One range is to be output from the listing below, exactly as written: the line with "How do I perform: Click" to the line with "Given: Switch to the Detailed tab", both kept.

───── Records supplied ─────

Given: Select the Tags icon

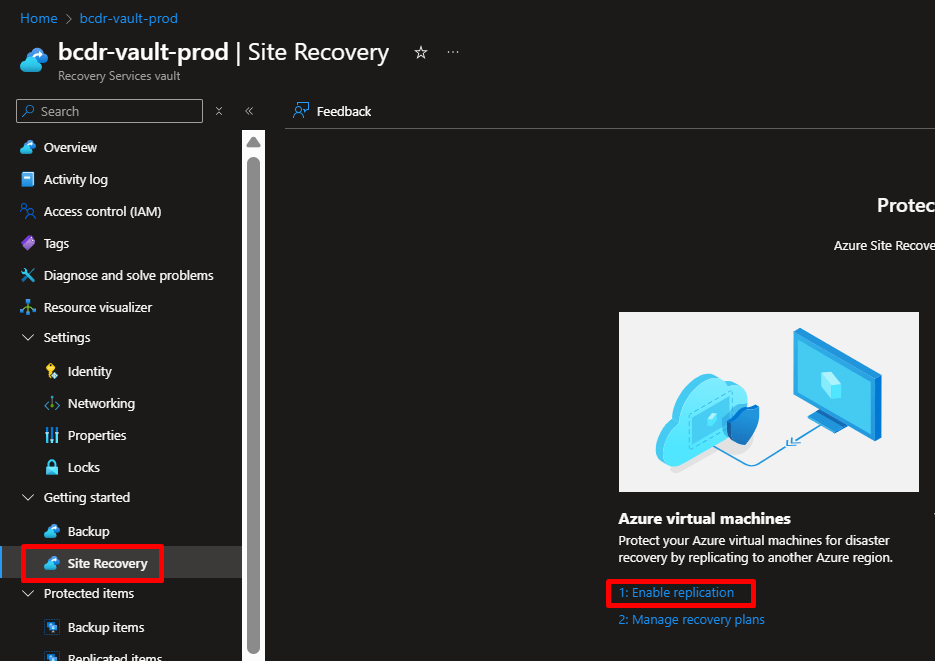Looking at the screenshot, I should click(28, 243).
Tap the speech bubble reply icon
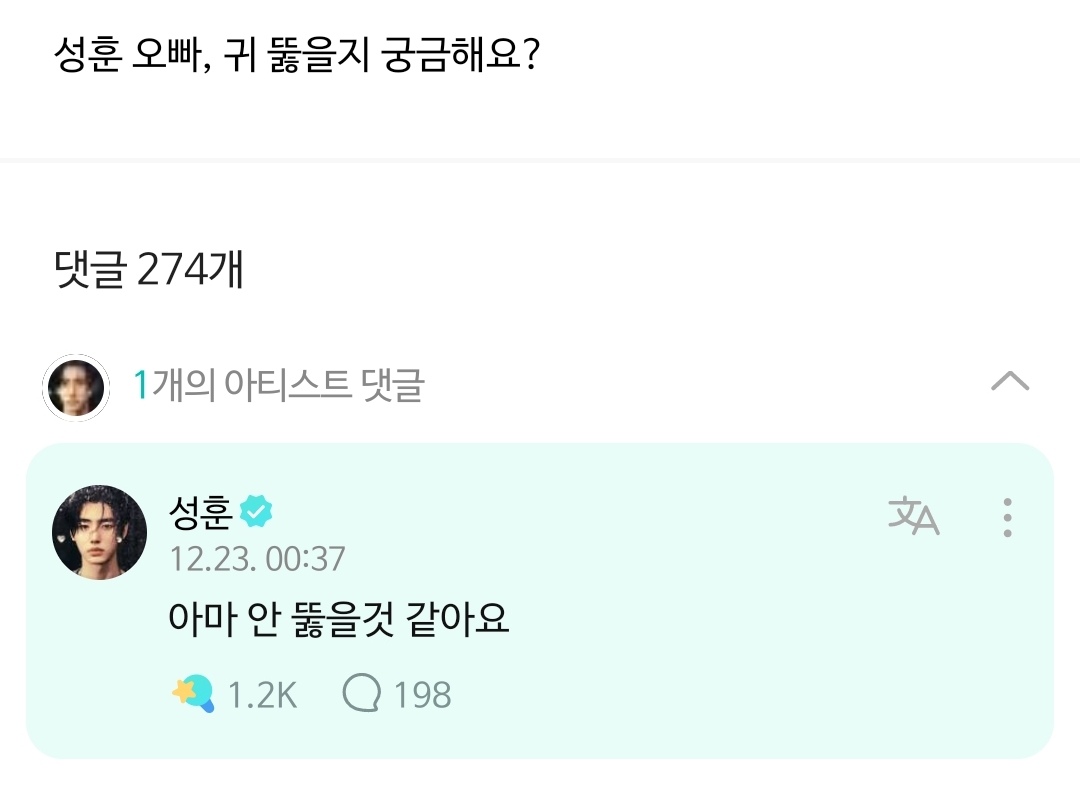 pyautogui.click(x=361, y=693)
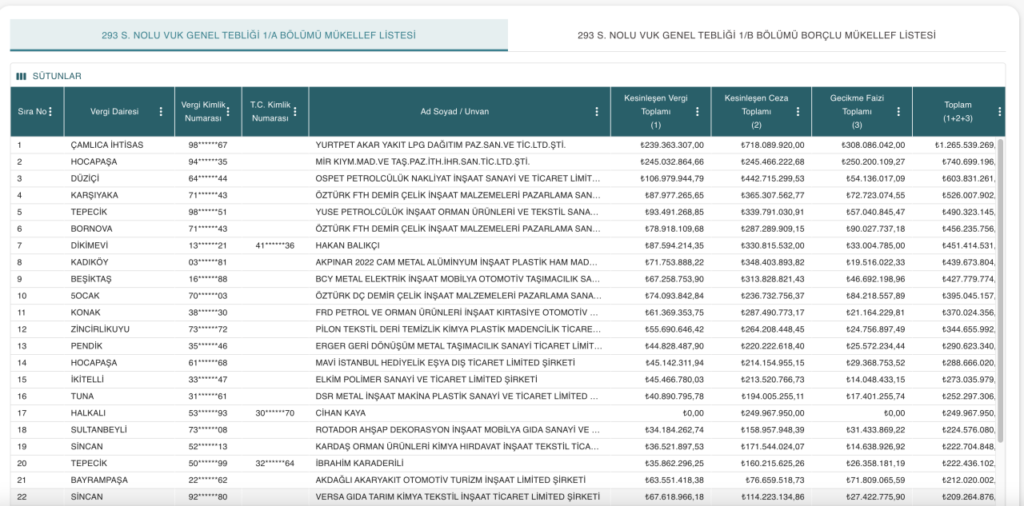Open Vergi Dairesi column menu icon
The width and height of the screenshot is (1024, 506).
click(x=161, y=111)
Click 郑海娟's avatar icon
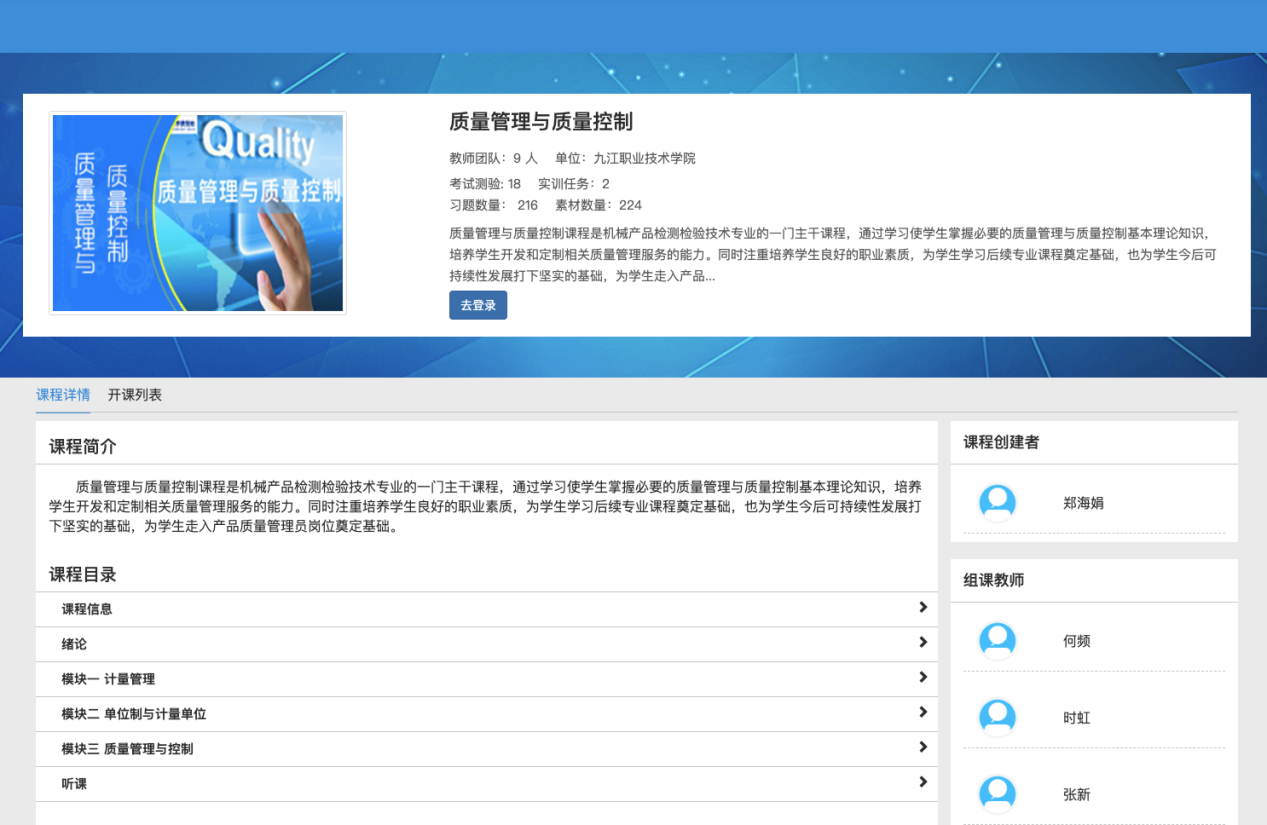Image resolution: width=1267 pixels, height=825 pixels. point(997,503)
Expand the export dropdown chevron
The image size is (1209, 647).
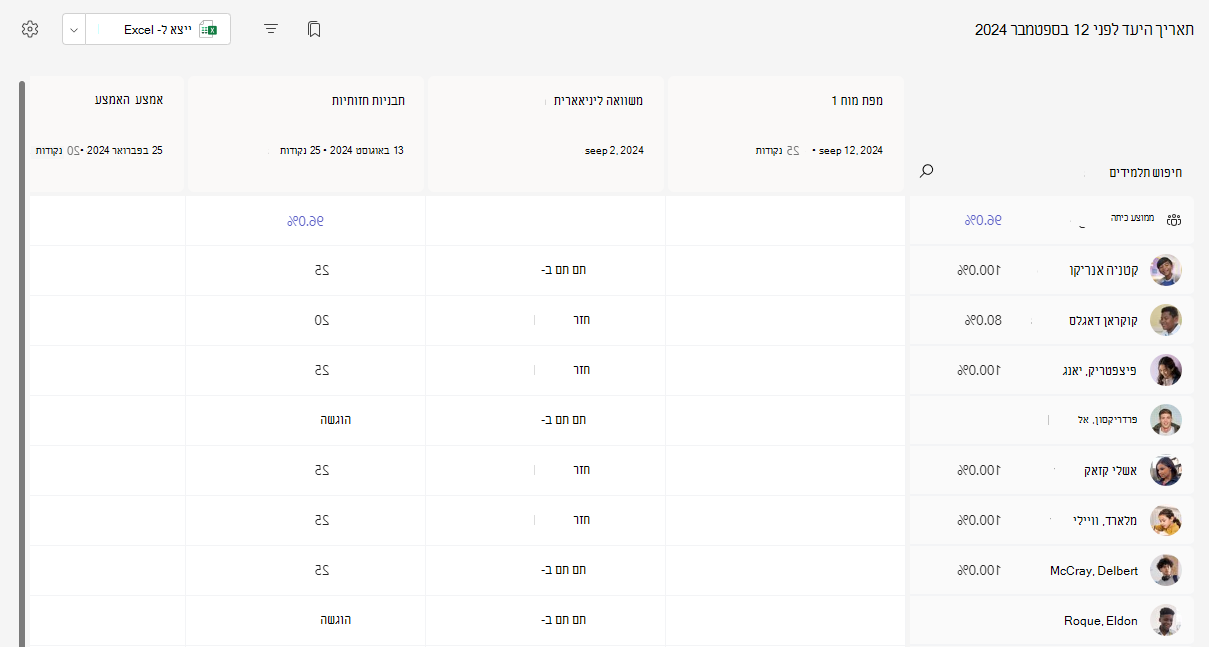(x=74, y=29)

─────
───── Records supplied ─────

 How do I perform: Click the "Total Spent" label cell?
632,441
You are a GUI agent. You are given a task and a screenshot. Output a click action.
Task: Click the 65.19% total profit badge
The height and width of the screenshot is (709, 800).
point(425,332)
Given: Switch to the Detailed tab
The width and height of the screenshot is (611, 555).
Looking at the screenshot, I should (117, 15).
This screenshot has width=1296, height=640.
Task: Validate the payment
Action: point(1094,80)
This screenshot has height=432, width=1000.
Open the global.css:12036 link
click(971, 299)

─────

» **Result**
 How do I perform: Click the "Total Spent" label cell?
632,441
You are a GUI agent. You are given a task and a screenshot. Output a click action.
Task: Click the 65.19% total profit badge
The height and width of the screenshot is (709, 800).
point(425,332)
Given: Switch to the Detailed tab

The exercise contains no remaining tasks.